• [About this task]: Find the word "menu" in the records and copy every line where it occurs.

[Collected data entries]
■ ■ ■ ■
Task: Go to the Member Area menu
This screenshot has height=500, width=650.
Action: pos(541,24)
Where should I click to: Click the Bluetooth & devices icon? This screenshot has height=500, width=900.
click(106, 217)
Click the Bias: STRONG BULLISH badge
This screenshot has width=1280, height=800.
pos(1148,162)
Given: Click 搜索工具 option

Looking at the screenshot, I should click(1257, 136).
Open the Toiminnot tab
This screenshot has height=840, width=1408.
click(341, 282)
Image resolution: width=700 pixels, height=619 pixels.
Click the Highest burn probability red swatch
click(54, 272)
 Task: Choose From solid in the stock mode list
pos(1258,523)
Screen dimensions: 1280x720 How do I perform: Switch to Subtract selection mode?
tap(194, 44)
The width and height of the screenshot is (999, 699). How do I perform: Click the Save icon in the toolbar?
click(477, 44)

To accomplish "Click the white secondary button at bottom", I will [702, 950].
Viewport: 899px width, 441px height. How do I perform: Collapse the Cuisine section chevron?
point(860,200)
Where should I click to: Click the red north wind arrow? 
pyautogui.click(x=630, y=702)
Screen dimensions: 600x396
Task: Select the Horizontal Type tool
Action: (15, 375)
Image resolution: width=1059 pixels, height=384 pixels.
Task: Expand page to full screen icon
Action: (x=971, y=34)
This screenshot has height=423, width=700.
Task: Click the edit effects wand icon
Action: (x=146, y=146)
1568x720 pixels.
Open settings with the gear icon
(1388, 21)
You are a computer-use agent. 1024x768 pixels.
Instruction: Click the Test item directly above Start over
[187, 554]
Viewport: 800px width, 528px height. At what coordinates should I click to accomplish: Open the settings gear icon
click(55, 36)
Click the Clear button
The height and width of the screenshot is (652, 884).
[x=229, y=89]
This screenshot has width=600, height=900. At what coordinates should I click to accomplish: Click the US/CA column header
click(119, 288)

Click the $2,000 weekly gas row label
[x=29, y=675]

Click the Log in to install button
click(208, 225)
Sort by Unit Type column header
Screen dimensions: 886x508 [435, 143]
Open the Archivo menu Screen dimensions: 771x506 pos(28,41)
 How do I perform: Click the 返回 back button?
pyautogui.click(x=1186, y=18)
■ ■ ■ ■
• [Reply]:
Task: Go to the Member Area menu
Open the Archivo menu Screen dimensions: 771x506 pos(28,41)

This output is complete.